There are some big issues here and we are organising a series of webinars looking at the newTV and Film industry in January. More details in our deep dive on newTV next Wednesday.

Merchant

This week’s deep dive was on Merchant and we covered ecommerce adoption and Grocery in depth. Catch up here

I guess most of our merchant subscribers are deep in Black Friday Cyber Monday mode. Take heart from another investment play — people are rolling up Merchant businesses

- particularly those that are third party sellers on Amazon. And remember most Merchant or DTC businesses are Bonsai Brands so selling a few years in can be a great exit.

Our friends at Vida have some fresh thinking on the evolution of business models and their deck on the Direct to Community economy is really interesting. It builds nicely on our 3C thinking; Content, Community & Commerce.

Social

As TikTok continues to wait to hear its fate — another 7 days apparently — the competition is hotting up.

Reels from Instagram is getting some traction with it’s new prominence. Branded content can now run on Reels and Instagram are looking at paying publishers to create content — and thinking through how that affects creators and influencers.

Snap have a new feature called Spotlight where they encourage people to publicly post videos — with a $1 million a day handed to the creators of the best ones. Clearly an attempt to get more TikTok like content, but with the safety net of incentives to keep the quality of the content high. One issue we hear about TikTok is that there is a lot of dodgy content — to be fair this tends to be from light / new users where the algorithm possibly hasn’t quite sussed them yet. Snap have also acquired Voisey — a UK app that lets people add their own vocals to music. Yes that does sound quite like Musicallly, the app TikTok was born from

As the app features blend, what differentiates them? This piece argues that it is about the network, but also making the point that Snap is still all about creation;

TikTok and Instagram open straight to the feed — and in fact, Instagram recently moved the post creation button out of the main toolbar altogether — but Snapchat still opens to the camera.

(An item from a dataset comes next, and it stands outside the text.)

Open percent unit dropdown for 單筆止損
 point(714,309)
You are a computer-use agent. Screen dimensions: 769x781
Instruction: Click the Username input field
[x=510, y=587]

The next big thing? Maybe it’s Yubo — a social app out of France that helps people meet other people in chat rooms — and is funded by users making in app purchases to highlight their profile or chat room.

The raw material for all these apps is the users energy and creativity. Snap have a festival for AR creators next month to celebrate this and a new AR partnership with Verizon around 5G. This tweet shows how creative TikTokers can be — taking the Duet feature to a new level.

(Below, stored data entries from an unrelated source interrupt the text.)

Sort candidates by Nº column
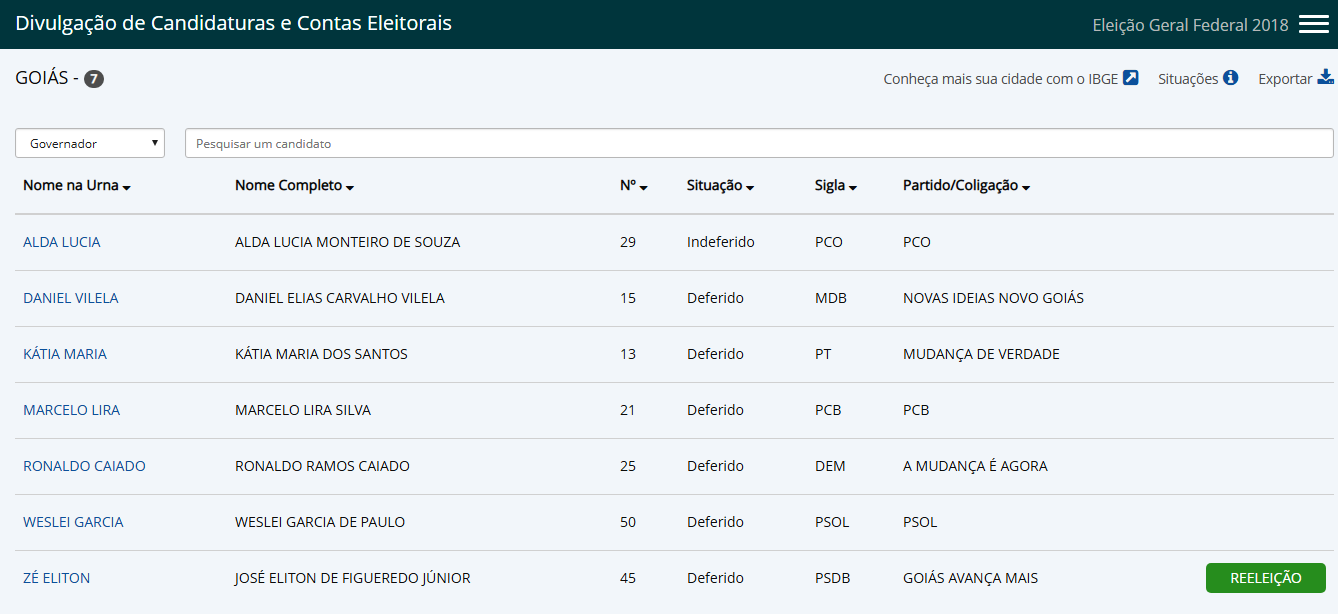1338x614 pixels. pos(633,185)
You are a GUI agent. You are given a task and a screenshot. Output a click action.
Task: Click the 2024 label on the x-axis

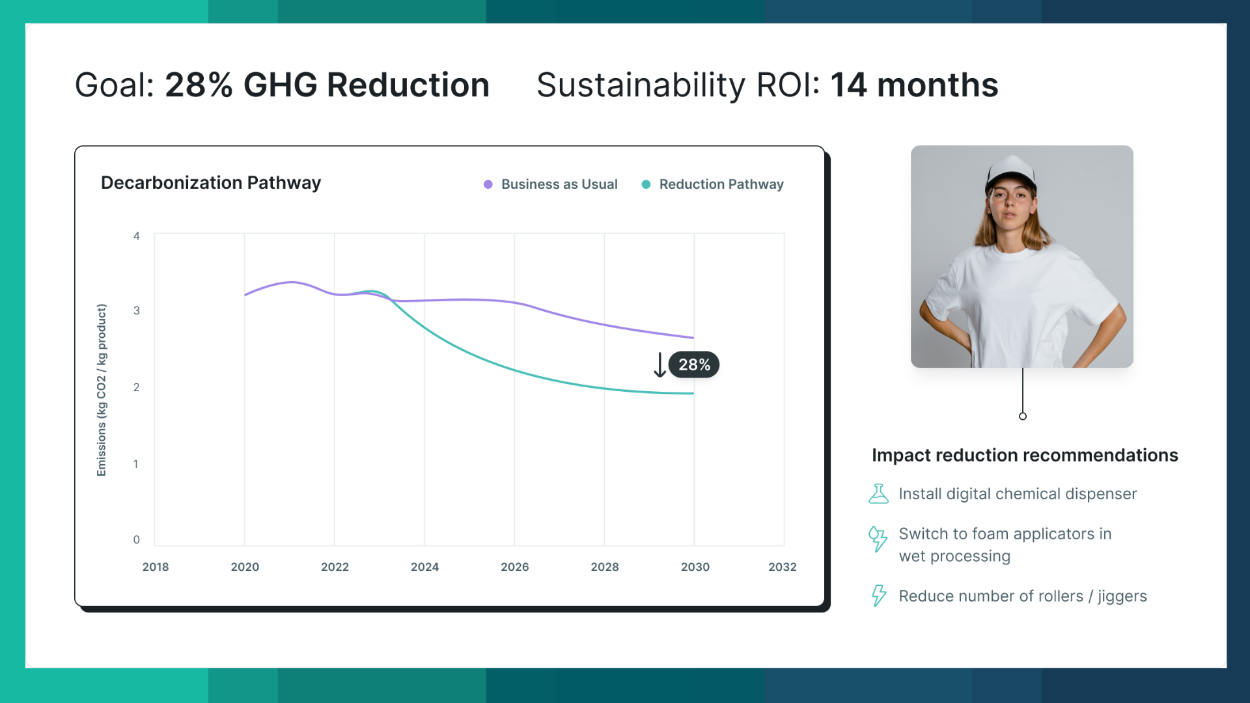point(425,567)
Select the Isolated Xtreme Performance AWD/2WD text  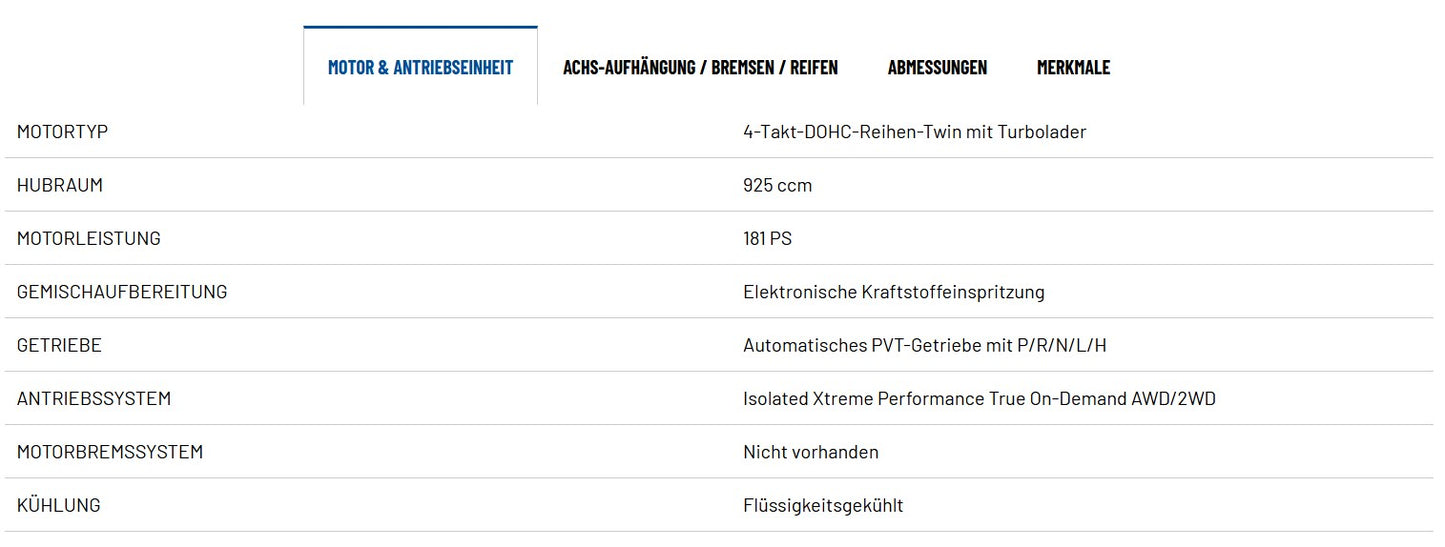(979, 398)
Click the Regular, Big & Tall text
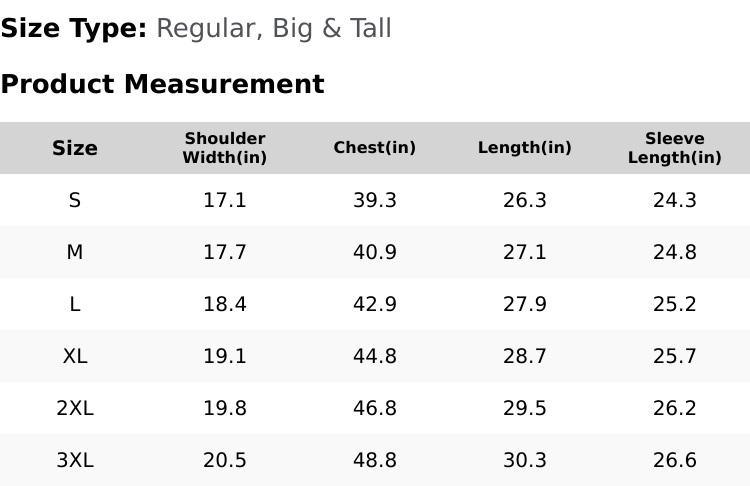 coord(274,29)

Advertisers continue to be entranced by these audiences — witness the great quarter Snap just had and the brand count on TikTok — we covered Chipotle and Halloween in the latest TikTokCreative mail. Snap is improving their ad suite with more bid types and objectives.

And these platforms are helped by Facebook having issues with ad load — more evidence for my Peak Ads theory from the WSJ.

Plus +

Trump bump: NYT and WaPo digital subscriptions tripled since 2016

Alibaba Cloud’s Difficult “Peak”

Future to buy GoCompare in deal valuing comparison site at £594m — Content & Commerce

Do These AI-Created Fake People Look Real to You?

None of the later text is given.